Assignment
Would you return the records below character for character, without any images?

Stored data
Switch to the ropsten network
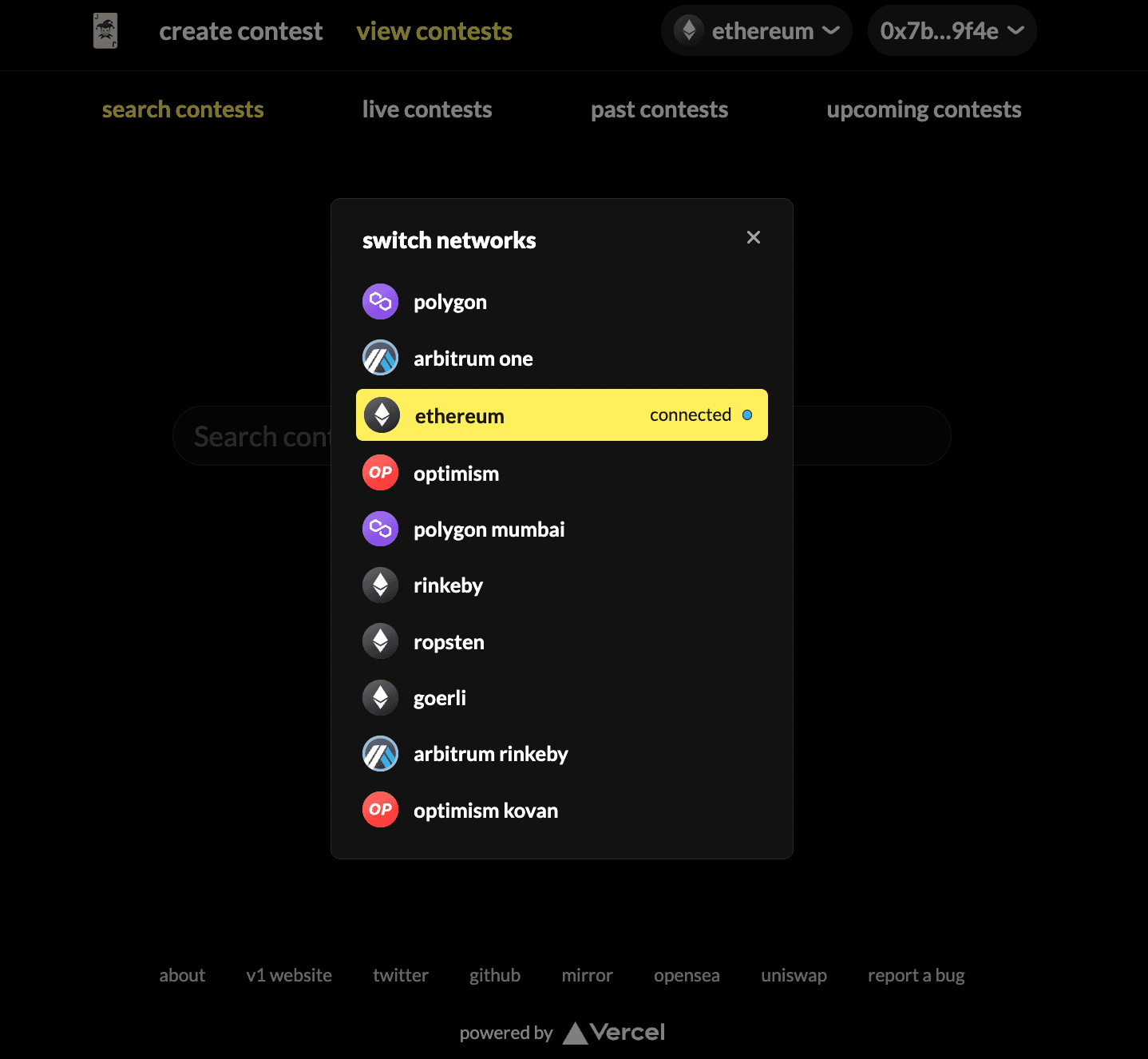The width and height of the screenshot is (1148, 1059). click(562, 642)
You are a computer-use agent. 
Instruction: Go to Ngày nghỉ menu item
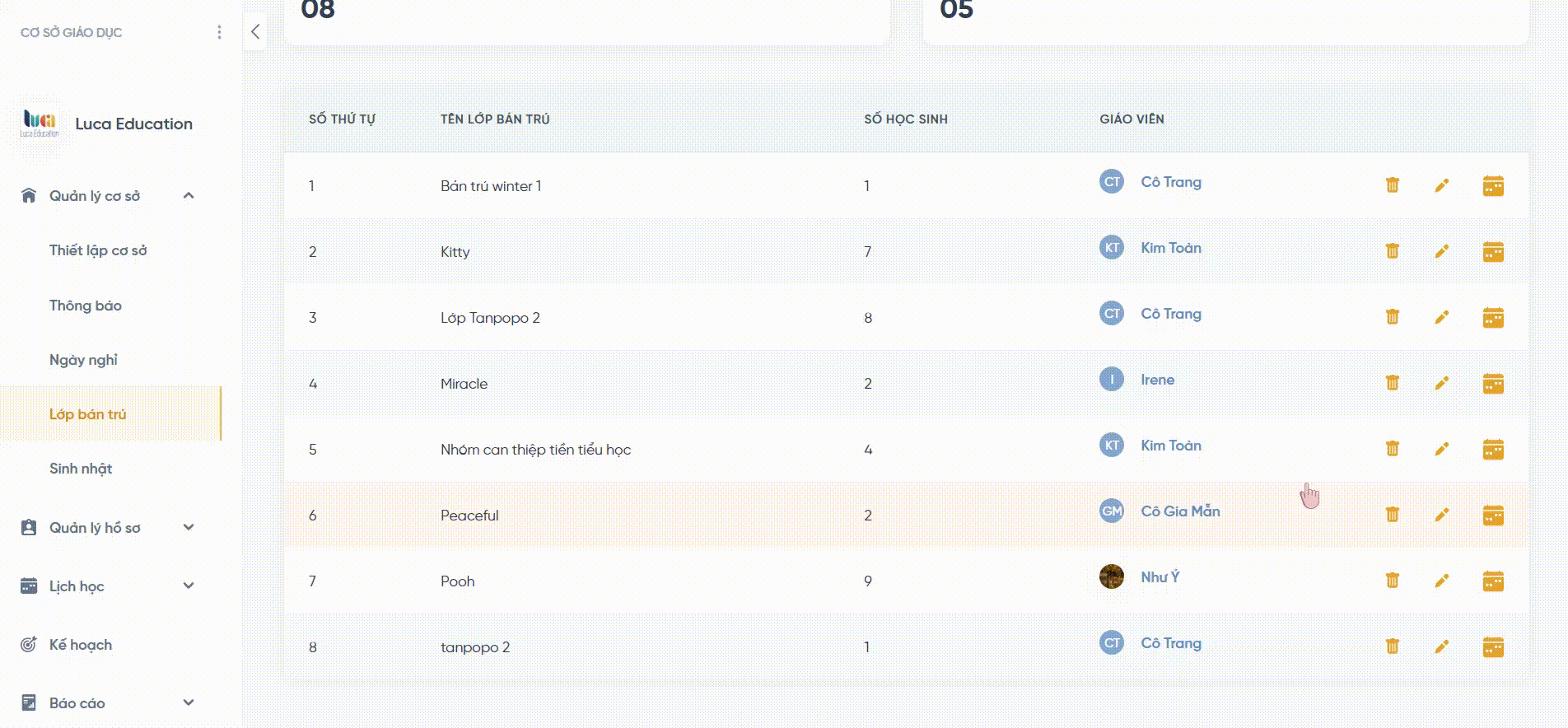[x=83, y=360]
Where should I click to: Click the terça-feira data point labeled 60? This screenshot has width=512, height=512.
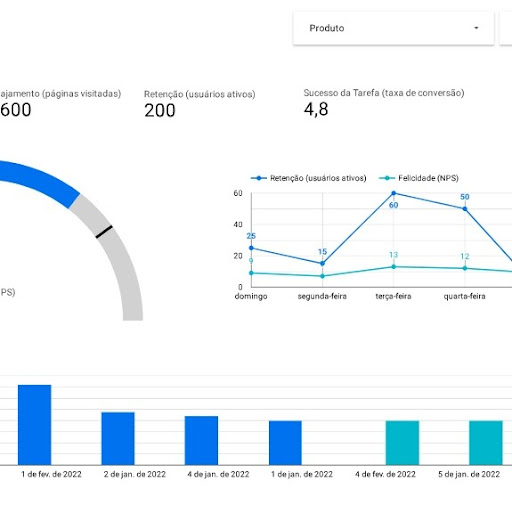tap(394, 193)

Task solution
Switch to the ropsten network
The width and height of the screenshot is (1148, 1059). click(562, 642)
You are a computer-use agent. 
Instruction: Go to Ngày nghỉ menu item
[x=83, y=360]
Where should I click to: Click the terça-feira data point labeled 60? This screenshot has width=512, height=512.
tap(394, 193)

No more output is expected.